The history of colonial exploitation, population pressure and continuing economic dependence on the West are some of the reasons why the ecological crisis in the Third World is an issue of survival. An exaggerated concern for the protection of pristine habitats, while continuing resource-wasteful lifestyles, is the form of "environmental extremism" most characteristic of Western environmentalists.
In India over the past decades, three distinct ideologies have emerged within the environmental movement. The first, deeply influenced by Gandhiism, views environmental degradation as a moral problem caused by the ideology of materialism, which draws humans away from nature and encourages them to consume more and more resources. Gandhians argue that the essence of Eastern cultures is their relative hostility to economic trends — and that by adopting Western models of industrial development, India is, in effect, abandoning its cultural roots. They call for a return to the pre-colonial village society, which they uphold as the exemplar of ecological and social harmony. Their practical emphasis, meanwhile, has been on raising consciousness, in carrying their message of moral regeneration across the country and, indeed, the globe.
The second trend, in many ways the polar opposite of the first, is Marxist in inspiration.
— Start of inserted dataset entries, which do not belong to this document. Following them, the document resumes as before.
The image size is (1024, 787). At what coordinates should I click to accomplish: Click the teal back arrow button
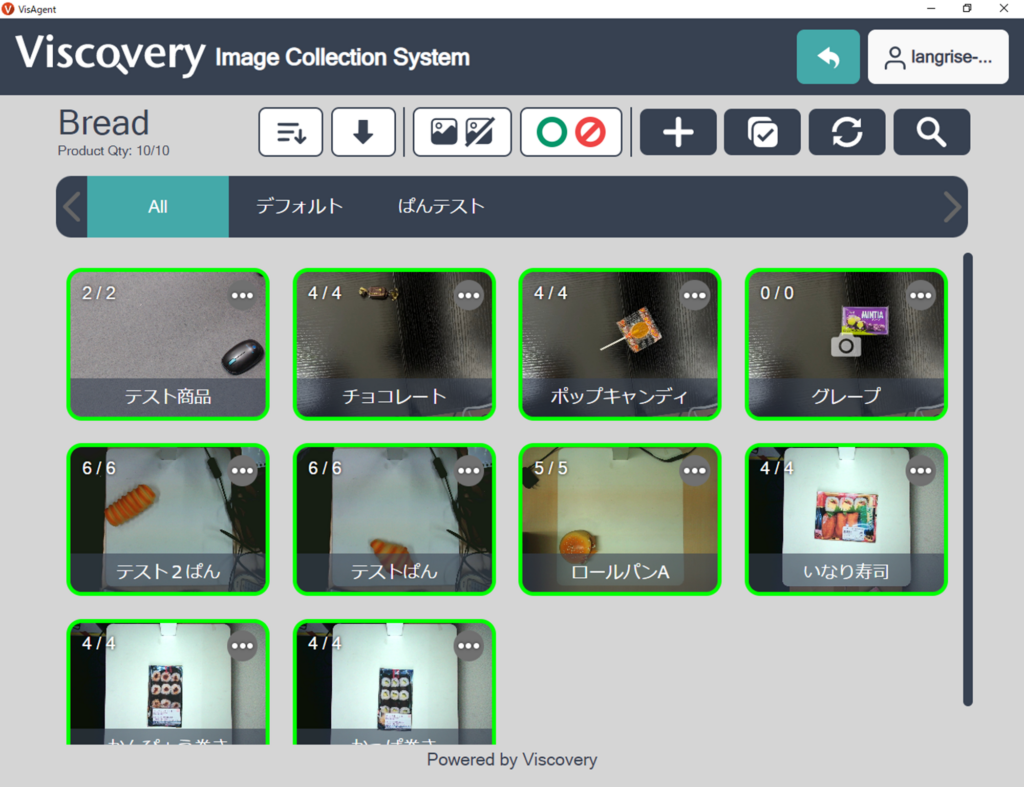pyautogui.click(x=828, y=57)
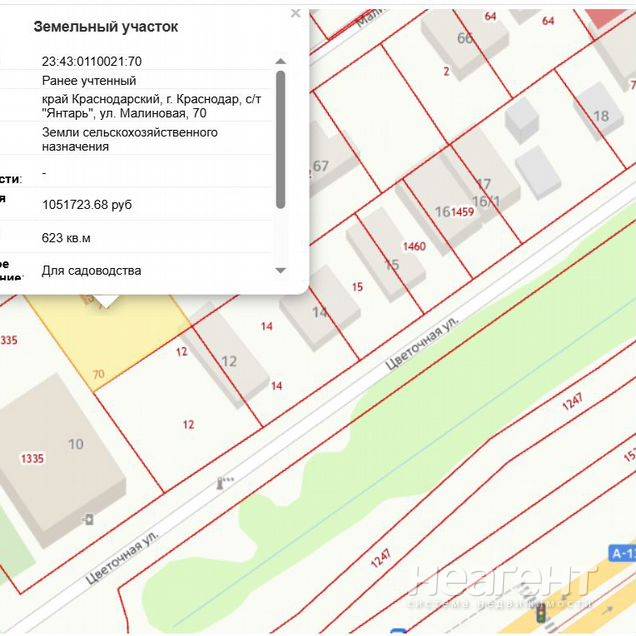Screen dimensions: 636x636
Task: Click the blue A-1 road shield
Action: (622, 553)
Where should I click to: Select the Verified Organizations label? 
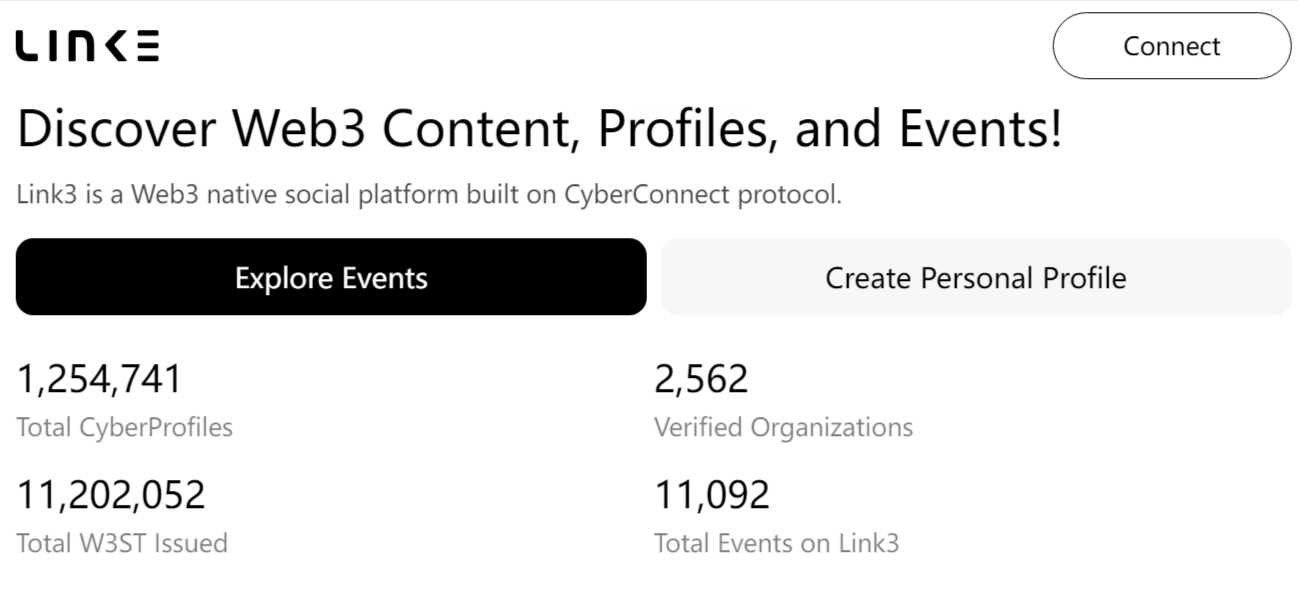pyautogui.click(x=783, y=428)
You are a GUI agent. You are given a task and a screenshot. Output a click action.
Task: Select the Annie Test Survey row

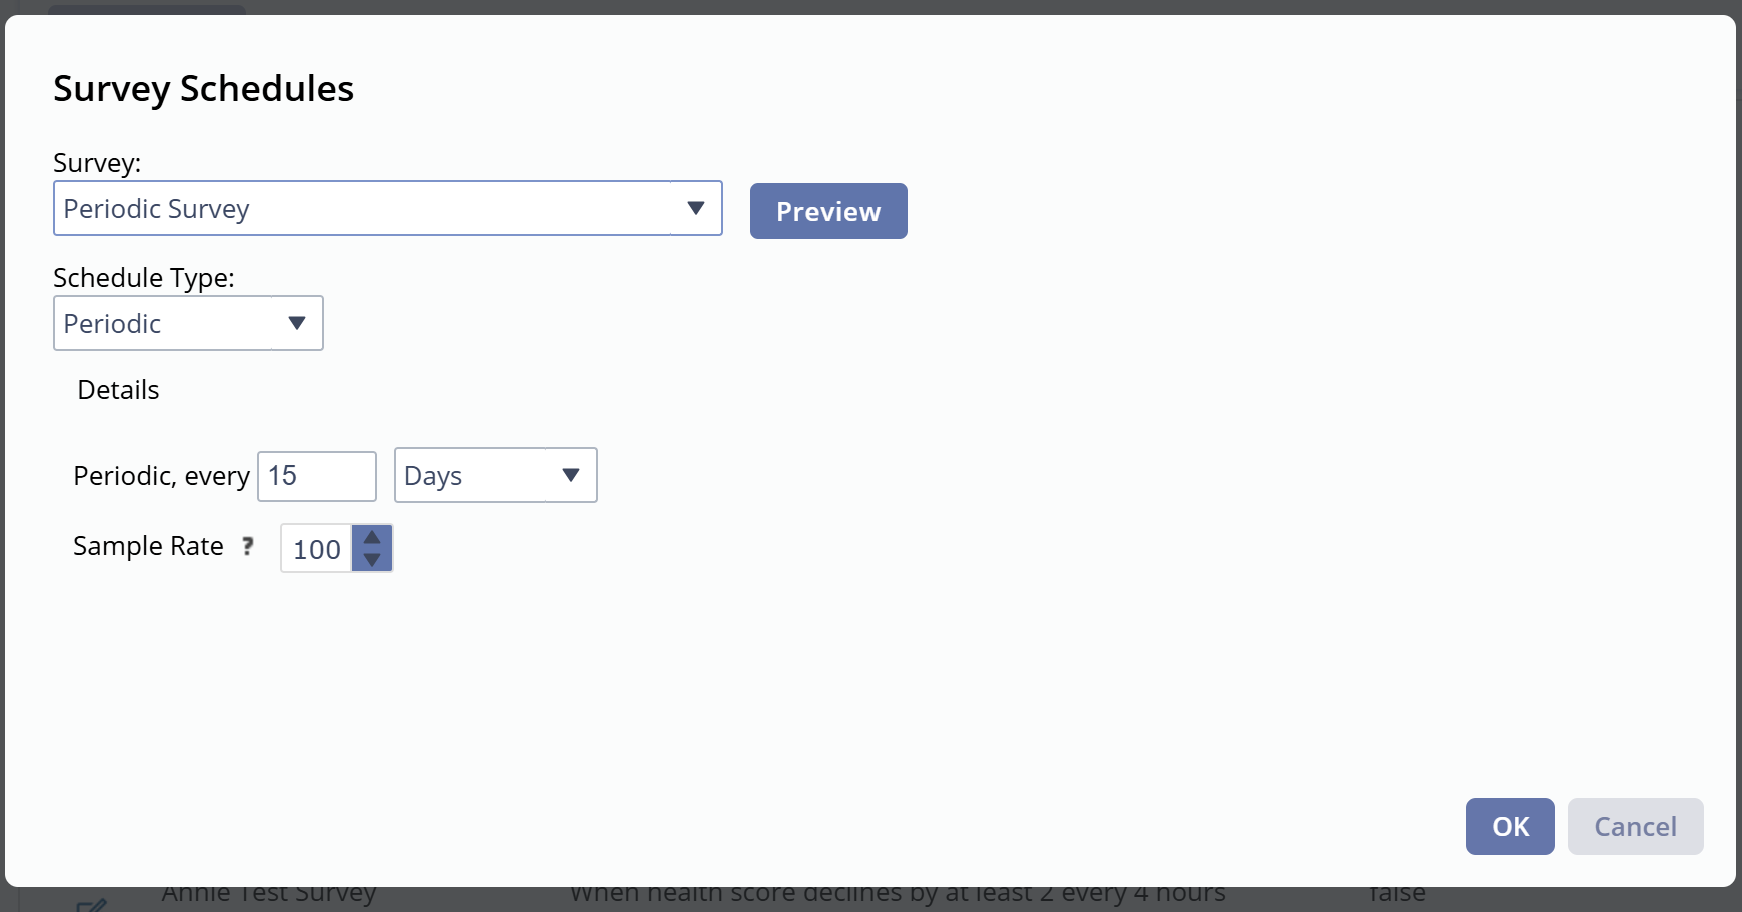tap(269, 894)
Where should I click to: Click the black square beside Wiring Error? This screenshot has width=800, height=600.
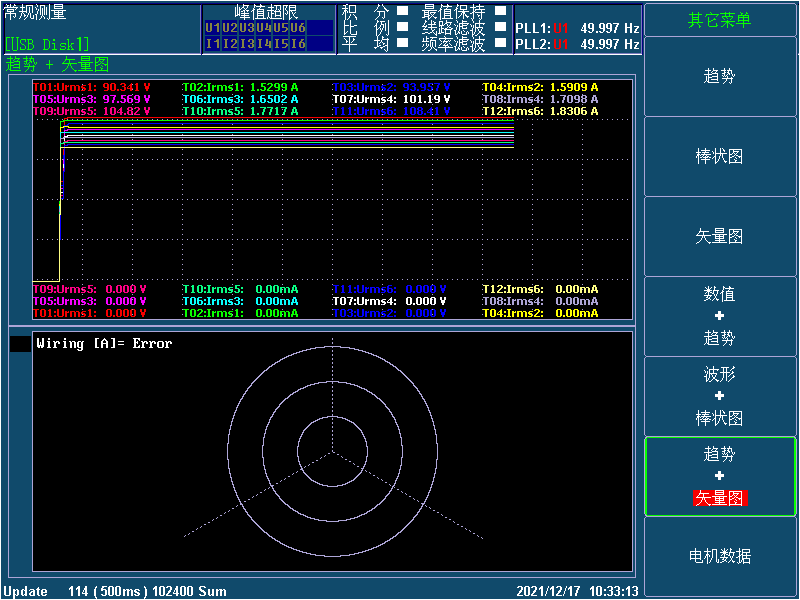tap(20, 344)
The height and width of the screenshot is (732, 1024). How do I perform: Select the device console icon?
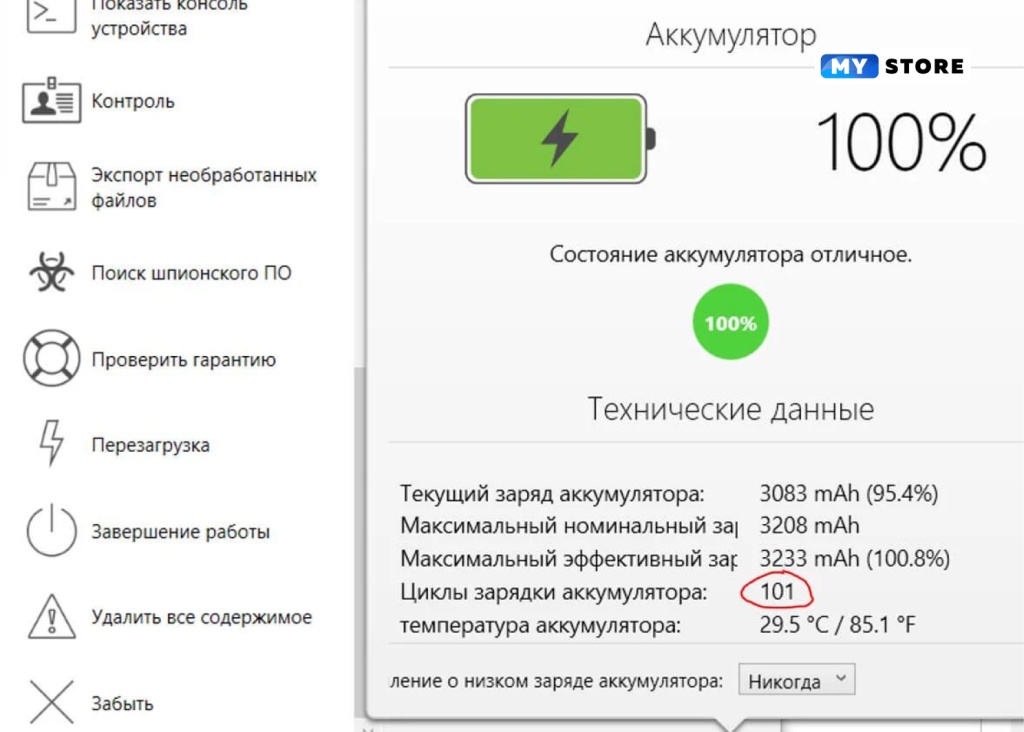(46, 15)
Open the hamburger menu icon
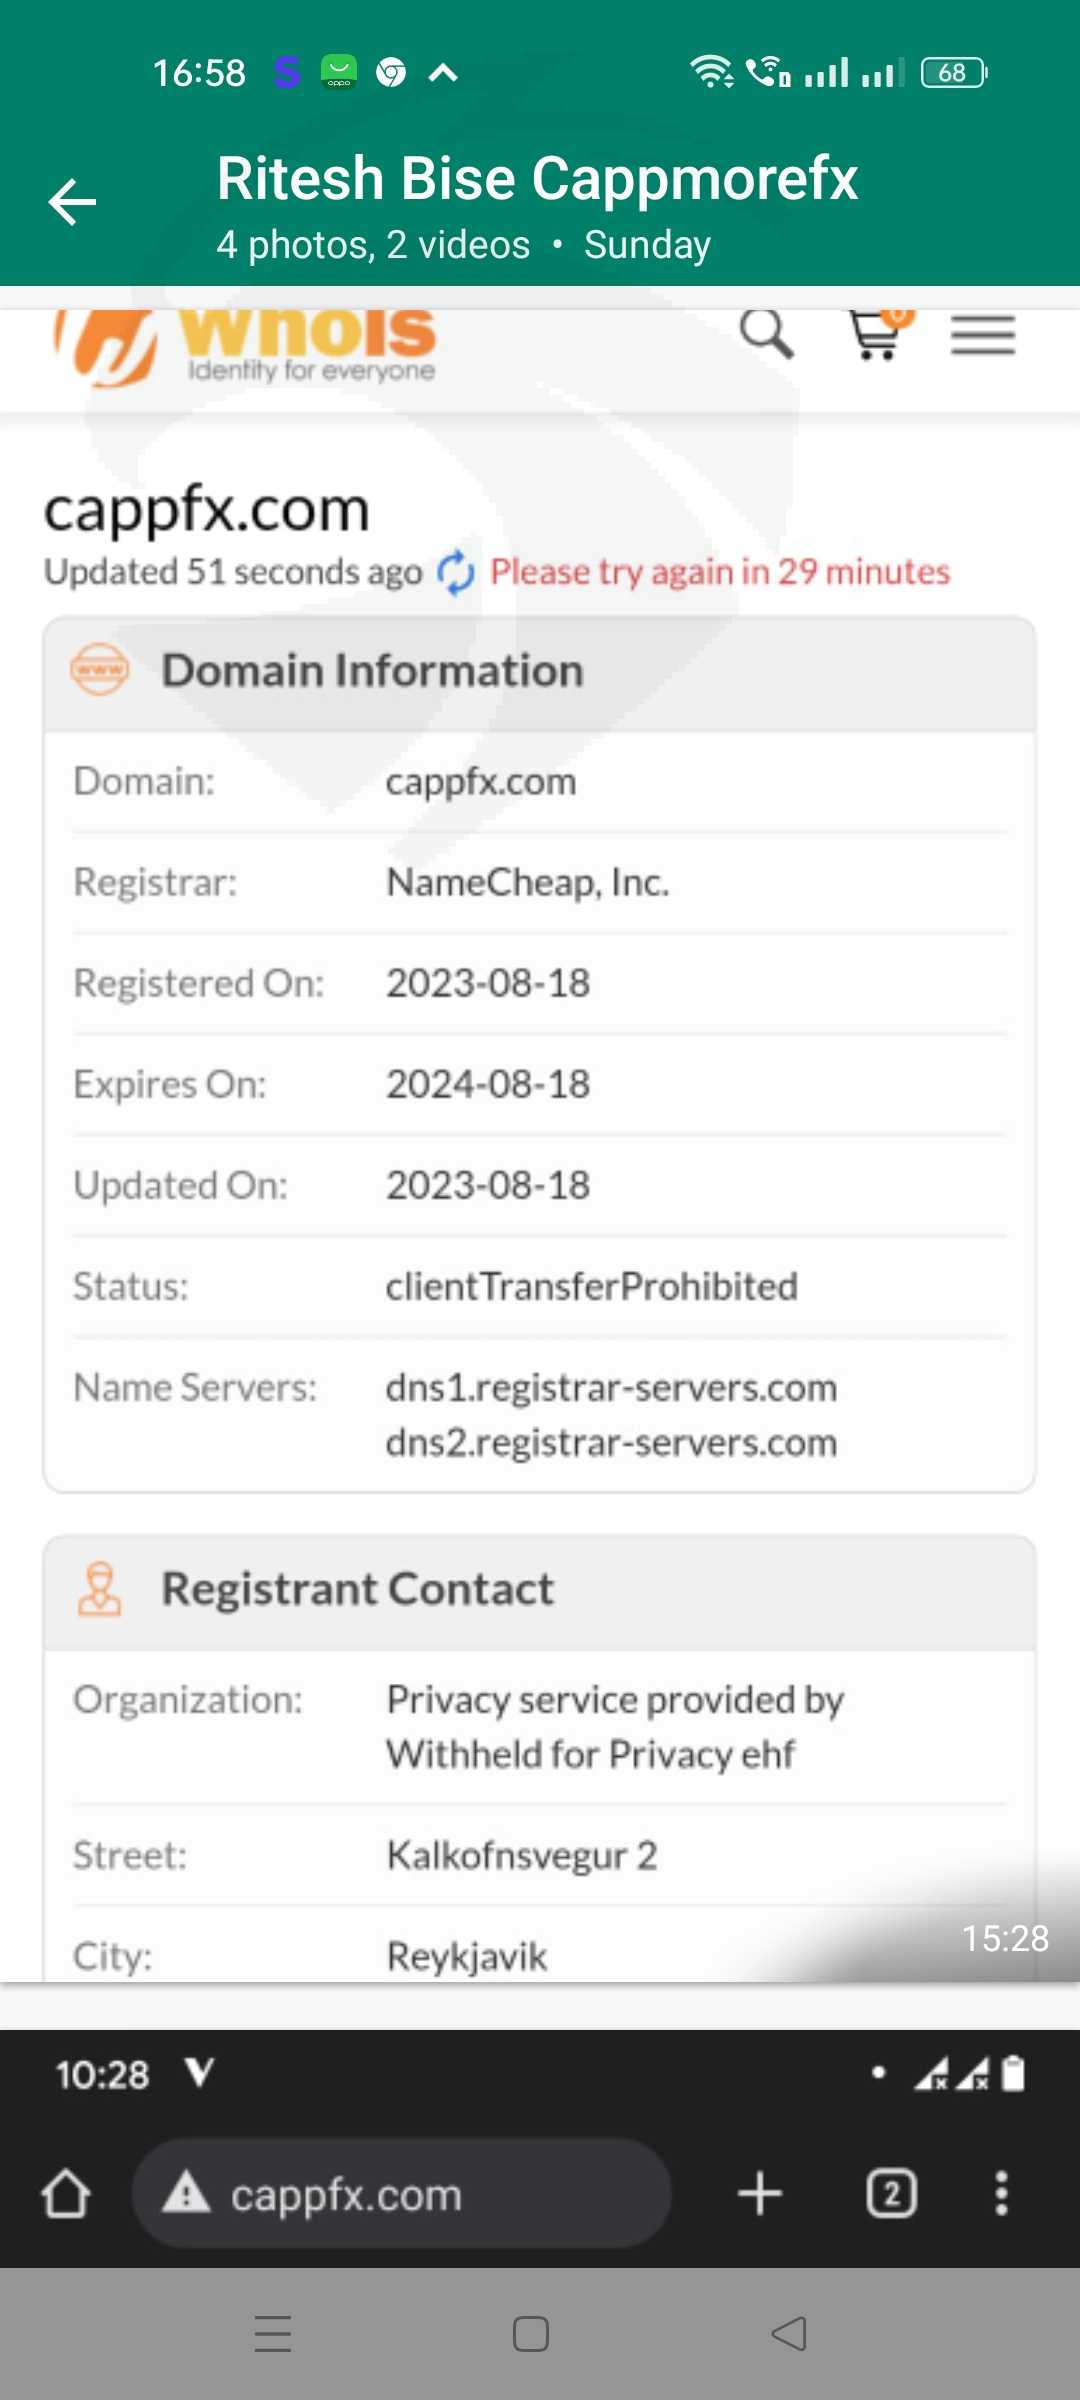1080x2400 pixels. (x=983, y=335)
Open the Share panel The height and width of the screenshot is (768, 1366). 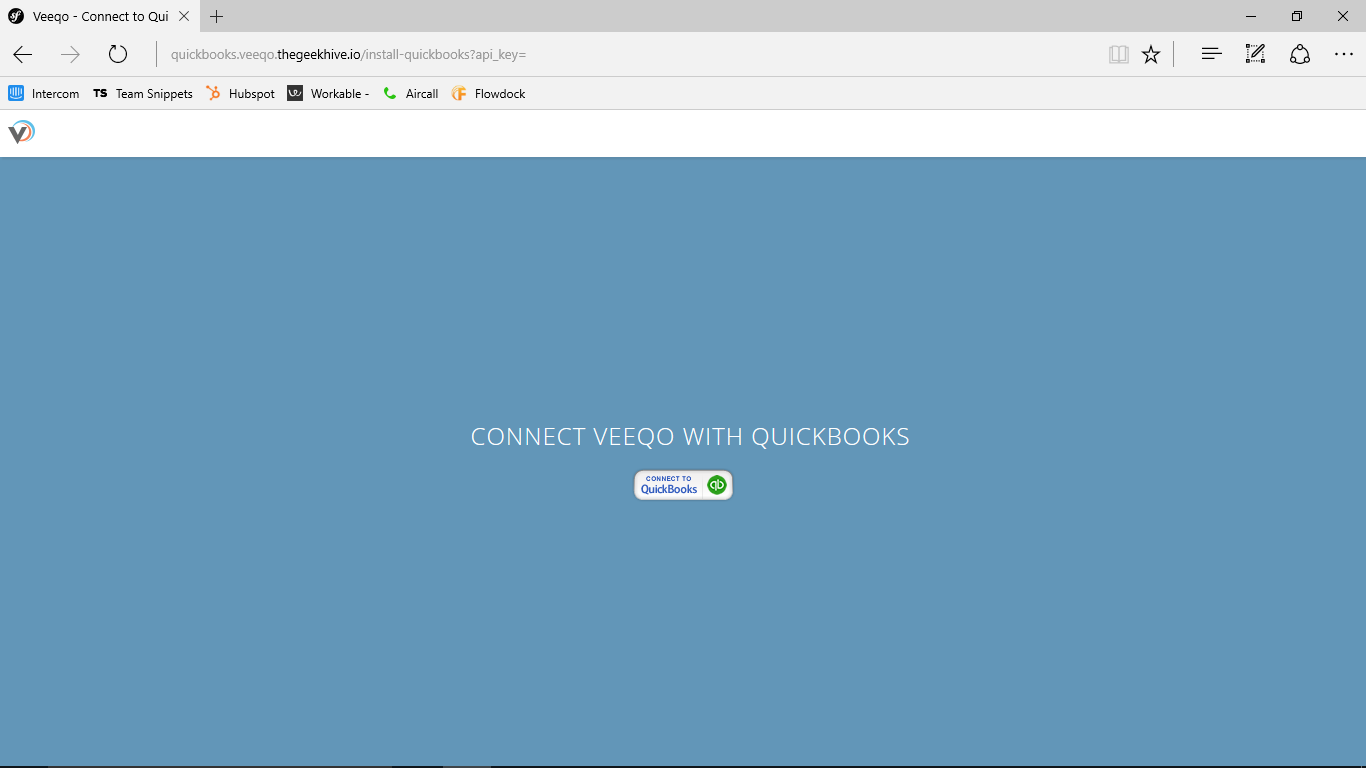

Marxists see the problem in political and economic terms, arguing that it is unequal access to resources, rather than the question of values, which better explains the patterns and processes of environmental degradation. In a sharply stratified society, the rich destroy nature in pursuit of profit, while the poor do so simply to survive. The creation of a more economically just society, therefore, is a logical pre-condition of social and ecological harmony. In their practical emphasis, Marxists concentrate on organising the poor for collective action and working towards the redistribution of property and wealth, which is their larger goal. Far from opposing industry, Marxists believe that in a socialist society, industrialisation can proceed much faster and without the byproducts one associates with it in its capitalist variant.